The stability of thin fibs to long-wavelength, albeit finite-amplitude, initial perturbations is investigated analytically. In contrast to the linear stability analysis for the infinitesimal disturbances, the hydrodynamicand the intermolecular interaction nonlinearities cannot be ignored in such an event. The key idea of the proposed formalism is to determine the stability of a spatially nonhomogeneous stationary solution of the governing equations. It is in the limit of vanishingly small amplitudes that the general stationary solution reduces to the trivial solution (undisturbed, planar interface), and thus the results of the linear stability analysis are recovered. The overall objective of the study is to determine the conditions for the instability, the dominant wavelength of the disturbances, and the time of rupture of the thin films, all as functions of thin-film parameters and the amplitude of the initial disturbances.

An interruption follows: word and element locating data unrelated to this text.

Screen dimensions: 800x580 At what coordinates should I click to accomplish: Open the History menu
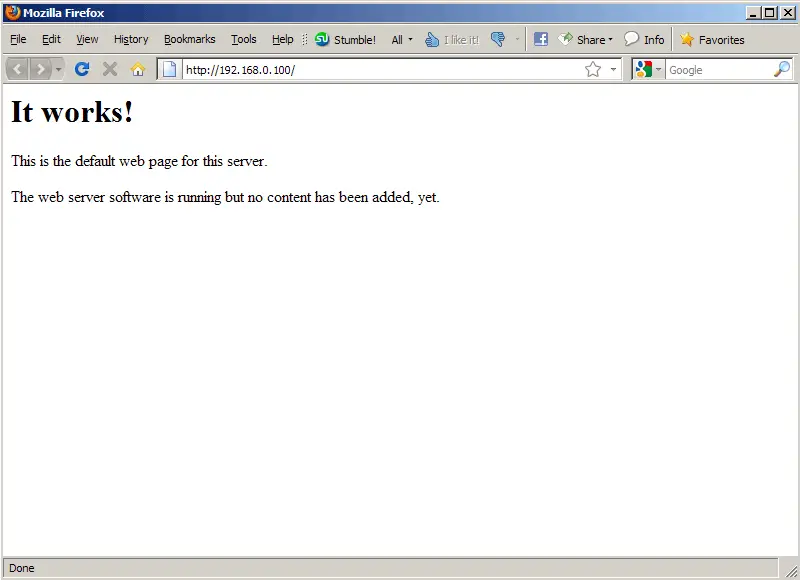[131, 40]
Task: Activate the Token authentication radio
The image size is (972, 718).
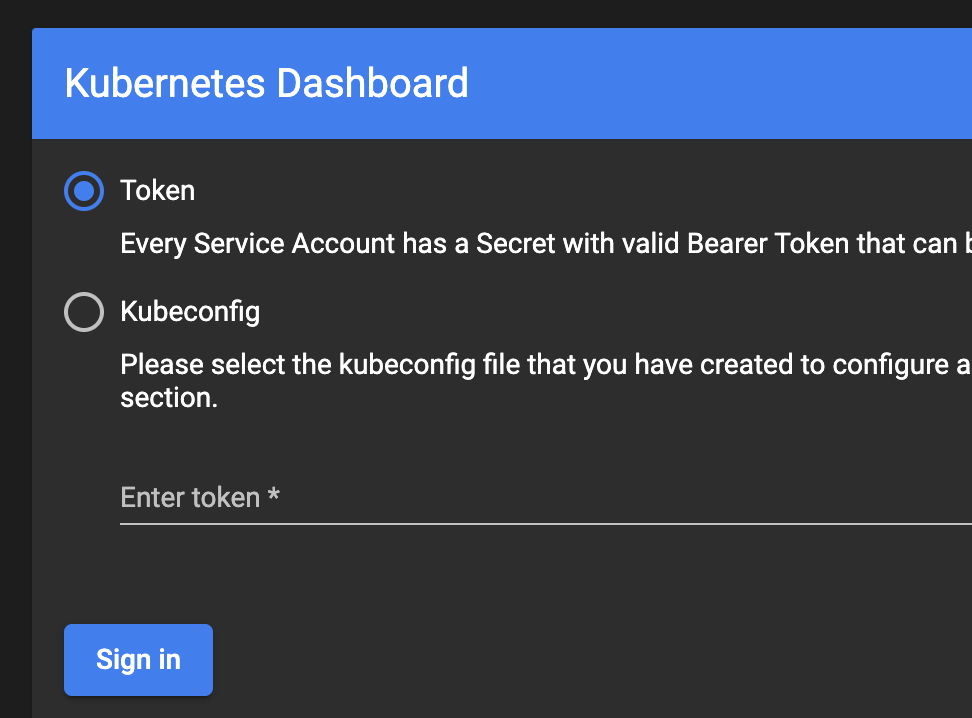Action: coord(83,190)
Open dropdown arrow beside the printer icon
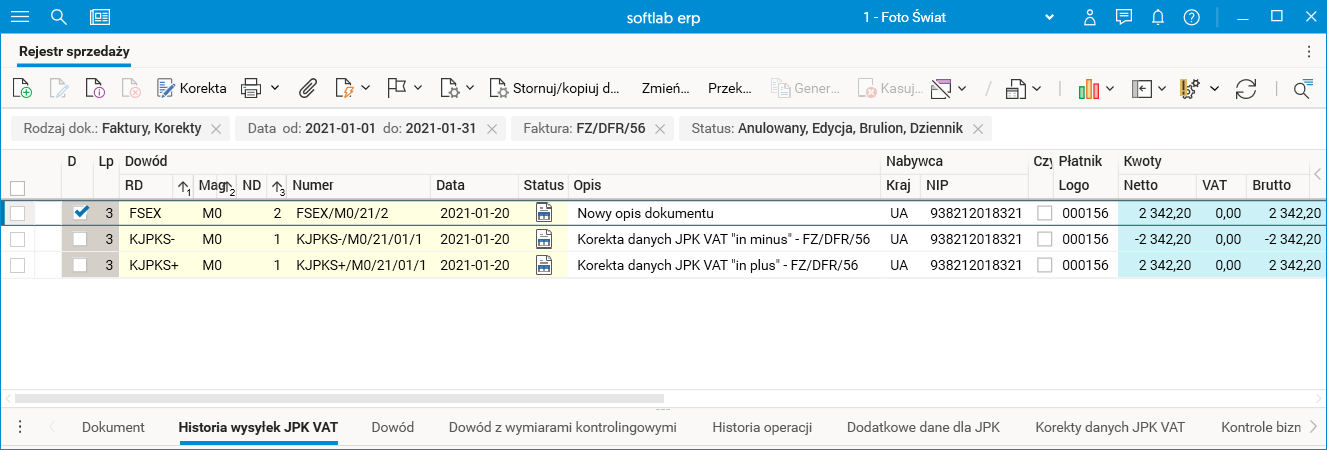Image resolution: width=1327 pixels, height=450 pixels. pos(275,88)
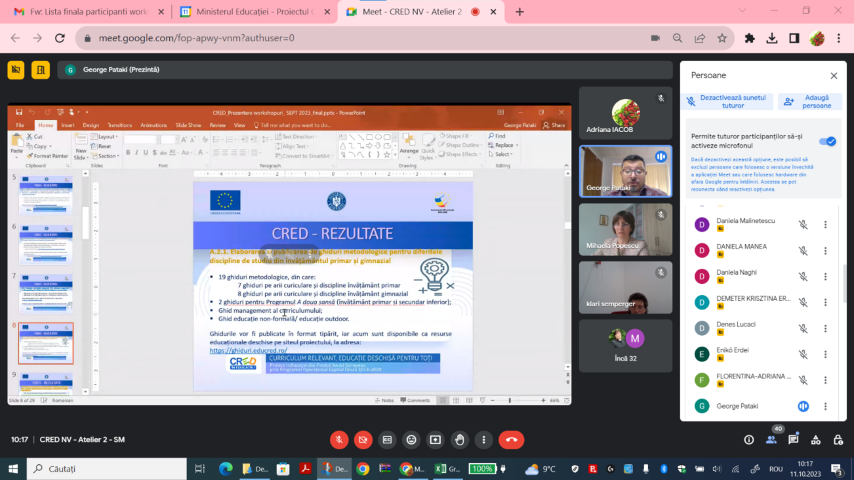Click the present screen icon
The image size is (854, 480).
pos(435,439)
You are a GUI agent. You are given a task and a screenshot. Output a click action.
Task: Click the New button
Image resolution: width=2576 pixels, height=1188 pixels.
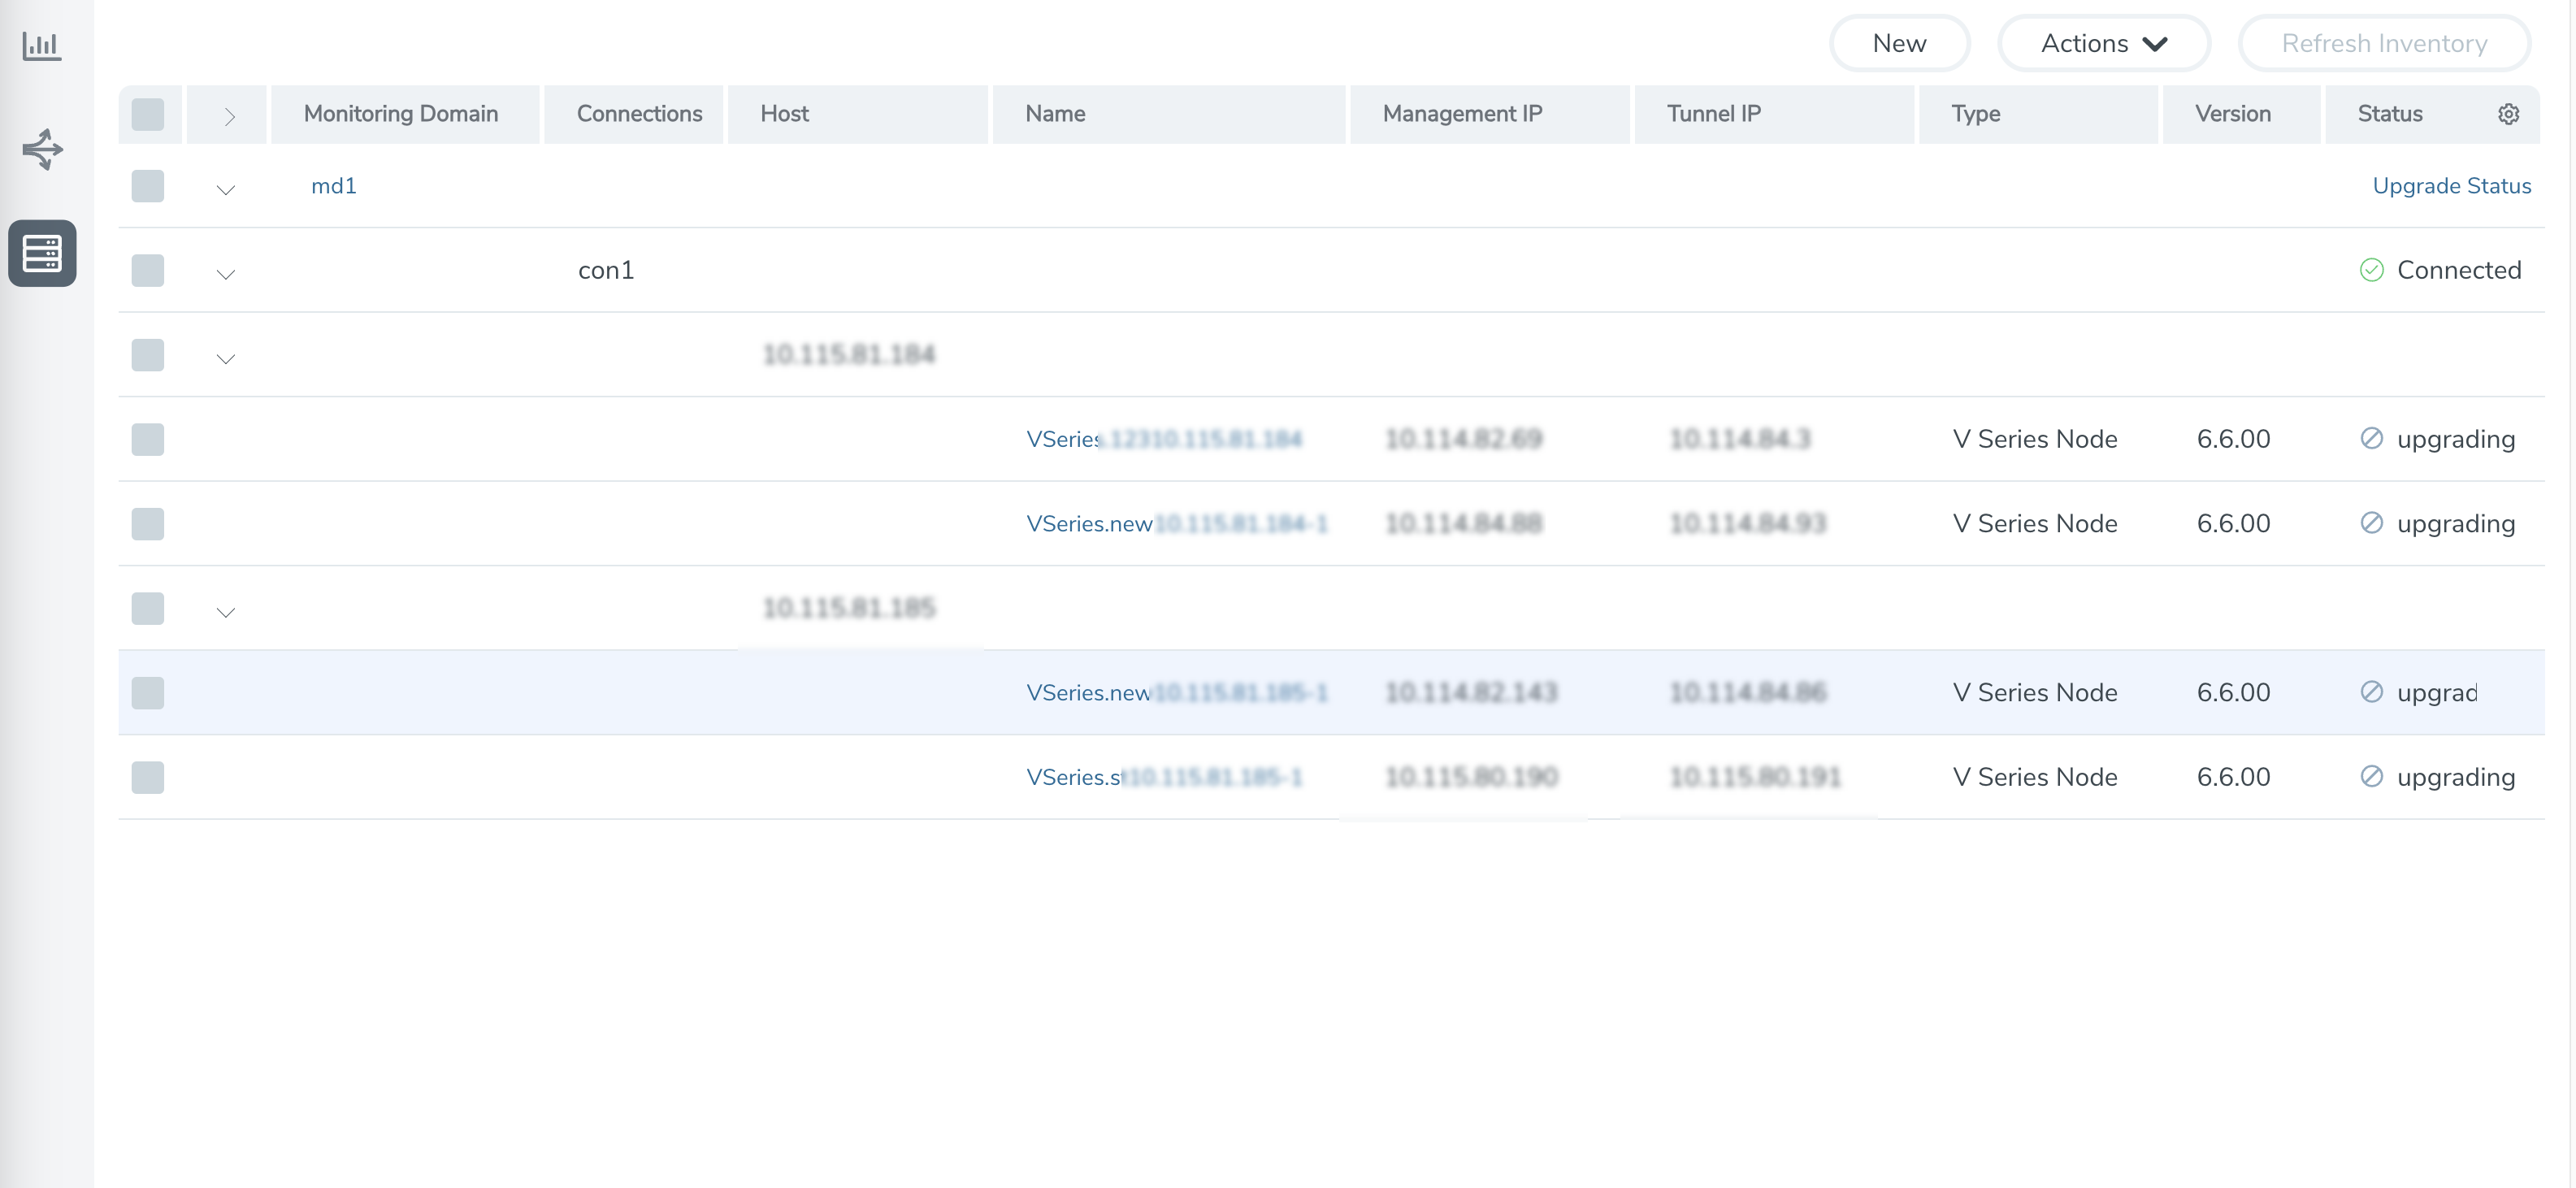[1898, 43]
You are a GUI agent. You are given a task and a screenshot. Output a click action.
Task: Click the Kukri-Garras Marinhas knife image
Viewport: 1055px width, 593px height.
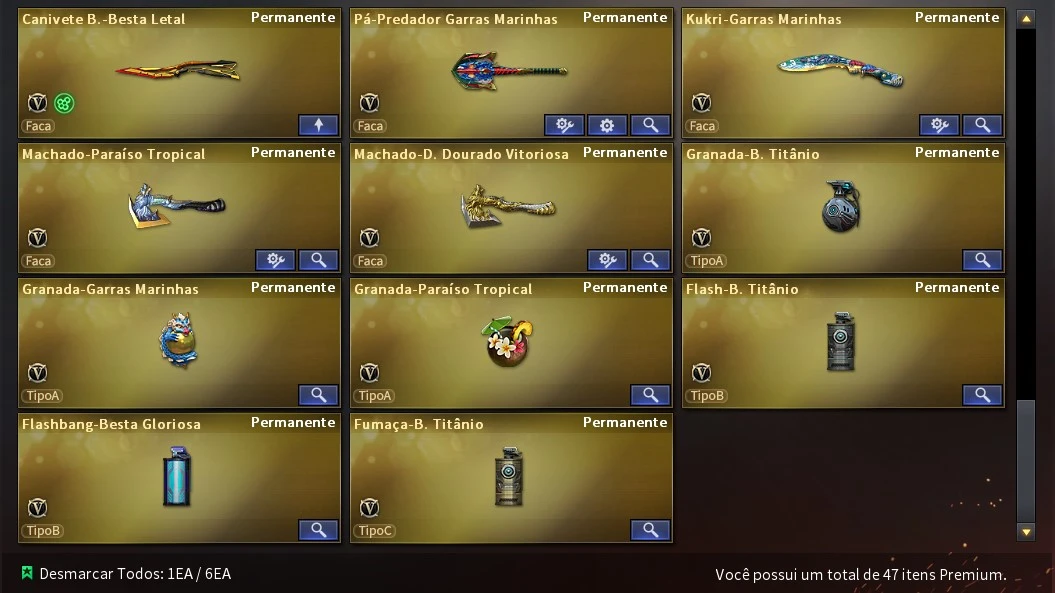841,71
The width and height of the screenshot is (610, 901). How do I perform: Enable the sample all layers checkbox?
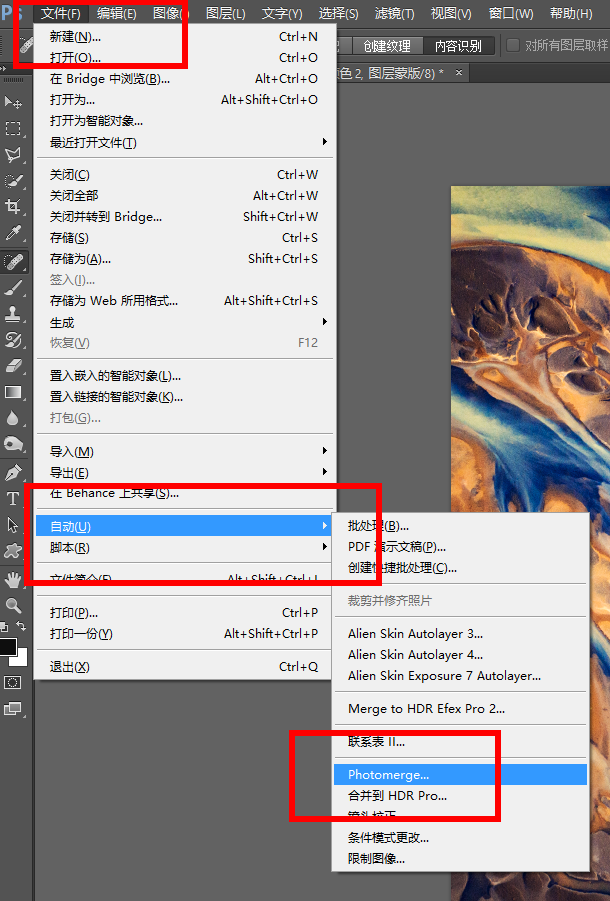(513, 46)
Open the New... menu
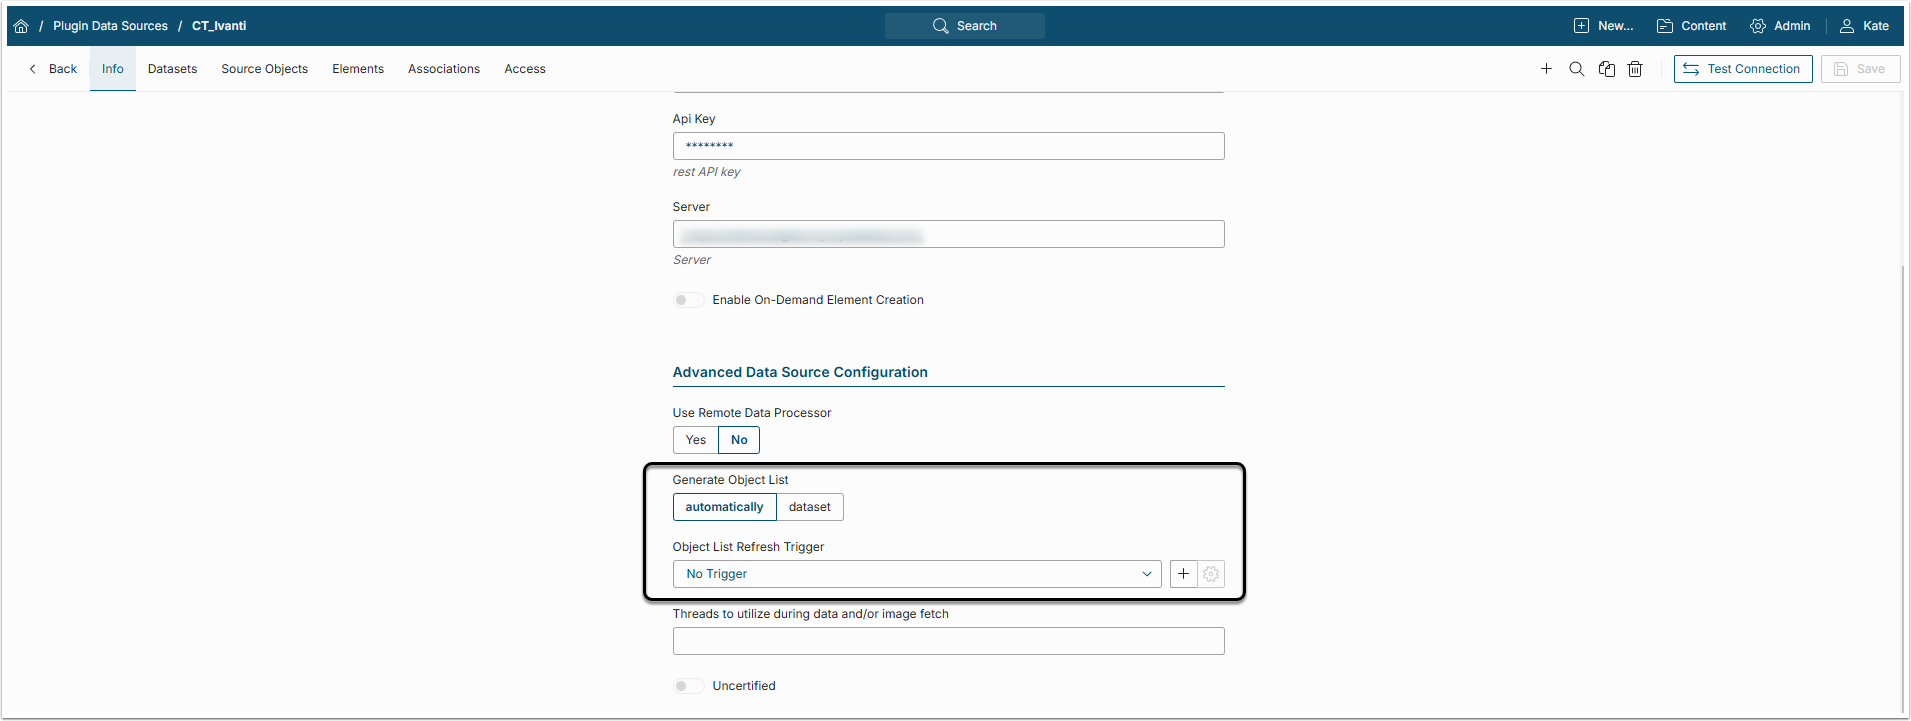 pyautogui.click(x=1603, y=26)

This set of information is important in the design of flotation, foam, and emulsion systems as well as in the design of thin-film heat-transfer equipment. The analytical results are derived both for a free film with soluble surfactants and for a wetting film (film in contact with a solid) with surfactants present in both the film and the bounding fluid phase. In the case of a wetting film, the effects of the difference in the densities of the film and the bounding fluid (the cause of the Rayleigh-Taylor instability) are shown to be important. For most cases of practical interest, the nonlinear theory predicts a significantly faster rate of thinning and a shorter dominant wavelength compared to the linear theory, because it predicts a greater destabilization due to the van der Waals interaction and a lesser stabilizing influence of the surface tension restoring force. It is deduced that the stabilizing influences of the Marangoni motion (surface elasticity) and the surface viscosity are over- and underestimated by the linear theory in the case of the free and the wetting films, respectively.